Os nossos filhos viram os pais humilhados na derrota. Os nossos guerreiros sucumbem sob o peso da vergonha. E depois da derrota passam o tempo em ócio e envenenam seu corpo com alimentos adocicados e bebidas ardentes. Não tem grande importância onde passaremos os nossos últimos dias. Eles não são muitos. Mais algumas horas ou até mesmo alguns invernos e nenhum dos filhos das grandes tribos que viveram nestas terras ou que tem vagueado em pequenos bandos pelos bosques, sobrará para chorar, sobre os túmulos, um povo que um dia foi tão poderoso e cheio de confiança como o nosso.
De uma coisa sabemos, que o homem branco talvez venha a um dia descobrir: o nosso Deus é o mesmo Deus. Julga, talvez, que pode ser dono Dele da mesma maneira como deseja possuir a nossa terra. Mas não pode. Ele é Deus de todos. E quer bem da mesma maneira ao homem vermelho como ao branco. A terra é amada por Ele. Causar dano à terra é demonstrar desprezo pelo Criador.

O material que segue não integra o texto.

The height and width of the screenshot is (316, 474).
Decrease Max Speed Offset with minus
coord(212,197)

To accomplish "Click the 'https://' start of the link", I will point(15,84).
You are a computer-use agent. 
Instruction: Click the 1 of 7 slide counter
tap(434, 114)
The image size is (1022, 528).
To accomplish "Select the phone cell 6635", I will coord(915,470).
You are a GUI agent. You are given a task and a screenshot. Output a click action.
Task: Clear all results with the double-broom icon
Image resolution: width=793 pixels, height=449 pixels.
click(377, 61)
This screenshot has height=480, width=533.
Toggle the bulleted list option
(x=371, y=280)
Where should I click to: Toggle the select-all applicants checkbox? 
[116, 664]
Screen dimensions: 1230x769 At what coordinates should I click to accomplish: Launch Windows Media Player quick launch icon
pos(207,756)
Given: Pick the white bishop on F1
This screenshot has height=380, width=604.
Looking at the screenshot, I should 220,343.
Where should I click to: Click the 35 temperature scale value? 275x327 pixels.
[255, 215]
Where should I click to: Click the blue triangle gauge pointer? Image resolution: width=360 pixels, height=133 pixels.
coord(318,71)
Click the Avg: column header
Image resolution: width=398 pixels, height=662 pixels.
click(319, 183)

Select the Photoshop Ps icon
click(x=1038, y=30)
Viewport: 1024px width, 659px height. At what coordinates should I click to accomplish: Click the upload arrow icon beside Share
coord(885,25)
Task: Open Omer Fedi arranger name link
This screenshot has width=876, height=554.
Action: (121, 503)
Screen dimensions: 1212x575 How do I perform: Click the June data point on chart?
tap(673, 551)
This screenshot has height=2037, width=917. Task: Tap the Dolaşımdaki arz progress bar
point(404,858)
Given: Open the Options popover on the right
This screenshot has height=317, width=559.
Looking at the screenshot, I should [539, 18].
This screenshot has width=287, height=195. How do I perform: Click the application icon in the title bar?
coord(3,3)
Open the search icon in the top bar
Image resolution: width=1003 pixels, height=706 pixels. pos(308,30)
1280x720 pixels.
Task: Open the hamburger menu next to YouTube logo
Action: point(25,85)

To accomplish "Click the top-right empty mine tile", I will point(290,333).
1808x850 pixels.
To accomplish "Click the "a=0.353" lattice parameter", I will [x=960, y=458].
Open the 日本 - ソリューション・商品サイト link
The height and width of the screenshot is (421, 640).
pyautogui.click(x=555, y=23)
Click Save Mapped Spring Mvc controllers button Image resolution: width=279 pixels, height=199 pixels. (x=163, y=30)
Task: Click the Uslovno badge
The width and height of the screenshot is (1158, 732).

O homem branco também vai desaparecer, talvez mais depressa do que as outras raças. Continua sujando a sua própria cama e há de morrer, uma noite, sufocado nos seus próprios dejetos. Depois de abatido o último bisão e domados todos os cavalos selvagens, quando as matas misteriosas federem à gente, quando as colinas escarpadas se encherem de fios que falam, onde ficarão então os sertões? Terão acabado. E as águias? Terão ido embora. Restará dar adeus à andorinha da torre e à caça; o fim da vida e o começo pela luta pela sobrevivência.
Talvez compreendêssemos com que sonha o homem branco se soubéssemos quais as esperanças transmite a seus filhos nas longas noites de inverno, quais visões do futuro oferecem para que possam ser formados os desejos do dia de amanhã. Mas nós somos selvagens. Os sonhos do homem branco são ocultos para nós. E por serem ocultos temos que escolher o nosso próprio caminho. Se consentirmos na venda é para garantir as reservas que nos prometeste. Lá talvez possamos viver os nossos últimos dias como desejamos. Depois que o último homem vermelho tiver partido e a sua lembrança não passar da sombra de uma nuvem a pairar acima das pradarias, a alma do meu povo continuará a viver nestas florestas e praias, porque nós as amamos como um recém-nascido ama o bater do coração de sua mãe. Se te vendermos a nossa terra, ama-a como nós a amávamos. Protege-a como nós a protegíamos. Nunca esqueça como era a terra quando dela tomou posse. E com toda a sua força, o seu poder, e todo o seu coração, conserva-a para os seus filhos, e ama-a como Deus nos ama a todos. Uma coisa sabemos: o nosso Deus é o mesmo Deus. Esta terra é querida por Ele. Nem mesmo o homem branco pode evitar o nosso destino comum."